Raechel Jean Bimmerle, Robert N. Hochman, SIDLEY & AUSTIN, Chicago, IL, Cheryl Ann Pilate, MORGAN & PILATE, Kansas City, MO, for Plaintiff–Appellant
Russell Bucklew, Pro Se.
David J. Hansen, Stephen David Hawke, Michael Joseph Spillane, Assistant Attorneys General, Joshua Divine, ATTORNEY GENERAL'S OFFICE, Jefferson City, MO, for Defendants–Appellees.
Before SMITH, Chief Judge, WOLLMAN, LOKEN, COLLOTON, GRUENDER, SHEPHERD, KELLY, ERICKSON, GRASZ and STRAS, Circuit Judges.
ORDER
Appellant Bucklew’s petition for rehearing by panel is denied. Judge Colloton would grant the petition for rehearing by panel.
Appellant Bucklew’s petition for rehearing en banc has been considered by the court and the petition is denied. Chief Judge Smith and Judge Kelly would grant the petition. Judge Colloton and Judge Gruender would grant rehearing en banc on Point I of the petition for rehearing en banc.
Judge Duane Benton took no part in the consideration or decision of the petition for rehearing en banc.
KELLY, Circuit Judge, dissenting from the denial of the petition for rehearing en banc.
I would grant Russell Bucklew’s petition for rehearing en banc—and reverse the district court’s grant of summary judgment—for the reasons stated in the dissent from the panel opinion in this case. See Bucklew v. Precythe, 883 F.3d 1087, 1096–97, 2018 WL 1163360, at *7 (8th Cir. 2018) (Colloton, J., dissenting). I would also grant Bucklew’s petition to the extent it seeks reconsideration of this court’s conclusion, in Bucklew v. Lombardi, 783 F.3d 1120, 1128 (8th Cir. 2015) (en banc), that those sentenced to death must plead a "feasible, readily implemented alternative procedure" for carrying out their sentence in order to state a plausible as-applied claim under the Eighth Amendment. I continue to believe that "[f]acial and as-applied challenges to execution protocols are different," that death row inmates "need not plead a readily available alternative method of execution" to bring an as-applied challenge, and that "[a] state cannot be excused from taking into account a particular inmate’s existing physical disability or health condition when assessing the propriety of its execution method." See id. at 1129 (Bye, J., concurring in the result). "While the Supreme Court has been clear on the general proposition that, so long as a state-imposed death penalty is constitutional, there must be some way for states to carry out executions, the Supreme Court has also been clear that some individuals cannot be executed." Id. at 1130 (collecting cases); see also Madison v.

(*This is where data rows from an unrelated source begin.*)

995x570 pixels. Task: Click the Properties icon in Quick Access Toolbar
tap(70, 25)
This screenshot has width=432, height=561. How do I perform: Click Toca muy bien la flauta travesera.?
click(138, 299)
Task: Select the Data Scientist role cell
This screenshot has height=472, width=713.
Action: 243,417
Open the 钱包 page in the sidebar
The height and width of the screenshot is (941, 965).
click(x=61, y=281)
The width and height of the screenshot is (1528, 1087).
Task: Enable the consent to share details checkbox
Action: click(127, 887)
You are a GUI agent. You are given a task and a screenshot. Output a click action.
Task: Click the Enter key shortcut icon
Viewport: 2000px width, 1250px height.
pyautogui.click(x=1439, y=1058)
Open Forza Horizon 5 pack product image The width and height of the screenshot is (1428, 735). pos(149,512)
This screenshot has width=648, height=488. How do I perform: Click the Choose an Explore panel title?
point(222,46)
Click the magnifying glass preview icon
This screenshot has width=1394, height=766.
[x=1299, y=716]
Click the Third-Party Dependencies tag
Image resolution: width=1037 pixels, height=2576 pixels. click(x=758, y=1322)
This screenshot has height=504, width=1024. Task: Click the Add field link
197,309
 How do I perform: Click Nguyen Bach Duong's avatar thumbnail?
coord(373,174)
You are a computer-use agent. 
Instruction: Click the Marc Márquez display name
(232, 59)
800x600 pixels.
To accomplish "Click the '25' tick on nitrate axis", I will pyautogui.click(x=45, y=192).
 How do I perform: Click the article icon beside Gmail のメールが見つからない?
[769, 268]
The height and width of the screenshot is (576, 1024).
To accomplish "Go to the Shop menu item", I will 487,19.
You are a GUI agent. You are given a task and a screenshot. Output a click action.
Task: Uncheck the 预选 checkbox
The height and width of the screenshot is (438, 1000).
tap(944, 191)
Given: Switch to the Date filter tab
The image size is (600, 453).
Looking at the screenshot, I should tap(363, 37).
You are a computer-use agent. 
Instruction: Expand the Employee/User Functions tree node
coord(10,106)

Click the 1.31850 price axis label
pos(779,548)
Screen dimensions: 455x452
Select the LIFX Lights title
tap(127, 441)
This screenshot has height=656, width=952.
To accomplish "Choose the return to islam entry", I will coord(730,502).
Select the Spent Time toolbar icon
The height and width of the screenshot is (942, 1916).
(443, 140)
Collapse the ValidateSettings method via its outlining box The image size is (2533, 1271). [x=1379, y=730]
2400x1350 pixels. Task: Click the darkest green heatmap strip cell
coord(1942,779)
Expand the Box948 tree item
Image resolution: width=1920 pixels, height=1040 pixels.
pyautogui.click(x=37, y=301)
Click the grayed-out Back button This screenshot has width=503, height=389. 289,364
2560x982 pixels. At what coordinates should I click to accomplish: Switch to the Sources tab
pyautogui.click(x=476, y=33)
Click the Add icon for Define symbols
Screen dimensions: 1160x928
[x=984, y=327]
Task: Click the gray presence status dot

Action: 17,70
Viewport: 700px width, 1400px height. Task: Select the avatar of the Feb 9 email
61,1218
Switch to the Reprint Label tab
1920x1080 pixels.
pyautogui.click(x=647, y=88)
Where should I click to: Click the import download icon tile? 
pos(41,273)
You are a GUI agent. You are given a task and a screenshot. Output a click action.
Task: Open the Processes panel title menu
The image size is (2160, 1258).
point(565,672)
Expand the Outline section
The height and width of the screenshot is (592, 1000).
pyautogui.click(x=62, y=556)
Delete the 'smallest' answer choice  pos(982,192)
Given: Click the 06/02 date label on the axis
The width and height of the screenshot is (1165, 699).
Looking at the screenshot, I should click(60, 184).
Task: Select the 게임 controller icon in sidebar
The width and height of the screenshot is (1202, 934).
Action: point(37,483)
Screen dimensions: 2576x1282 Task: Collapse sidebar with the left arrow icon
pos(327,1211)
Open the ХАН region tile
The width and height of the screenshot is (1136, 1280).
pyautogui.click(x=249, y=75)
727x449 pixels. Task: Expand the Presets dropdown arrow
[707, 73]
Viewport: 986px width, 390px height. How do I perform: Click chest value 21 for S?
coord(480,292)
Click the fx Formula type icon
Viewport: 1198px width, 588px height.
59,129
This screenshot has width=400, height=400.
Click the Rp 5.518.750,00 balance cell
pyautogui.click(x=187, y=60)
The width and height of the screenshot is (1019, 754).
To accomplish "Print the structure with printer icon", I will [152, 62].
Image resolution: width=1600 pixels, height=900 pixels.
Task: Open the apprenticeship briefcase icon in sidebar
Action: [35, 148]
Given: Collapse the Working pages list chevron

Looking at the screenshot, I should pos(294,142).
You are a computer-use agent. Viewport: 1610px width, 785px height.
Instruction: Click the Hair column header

Alabama, ––– U.S. ––––, 138 S.Ct. 1172, 200 L.Ed.2d 314, 2018 WL 514241 (Feb. 26, 2018) ; Dunn v. Madison, ––– U.S. ––––, 138 S.Ct. 9, 12, 199 L.Ed.2d 243 (2017) (Ginsburg, J., concurring). In my view, neither Glossip v. Gross, ––– U.S. ––––, 135 S.Ct. 2726, 192 L.Ed.2d 761 (2015), nor any subsequent case from the United States Supreme Court dictates the result this court reached on this issue in Bucklew v. Lombardi, 783 F.3d 1120 (8th Cir. 2015) (en banc).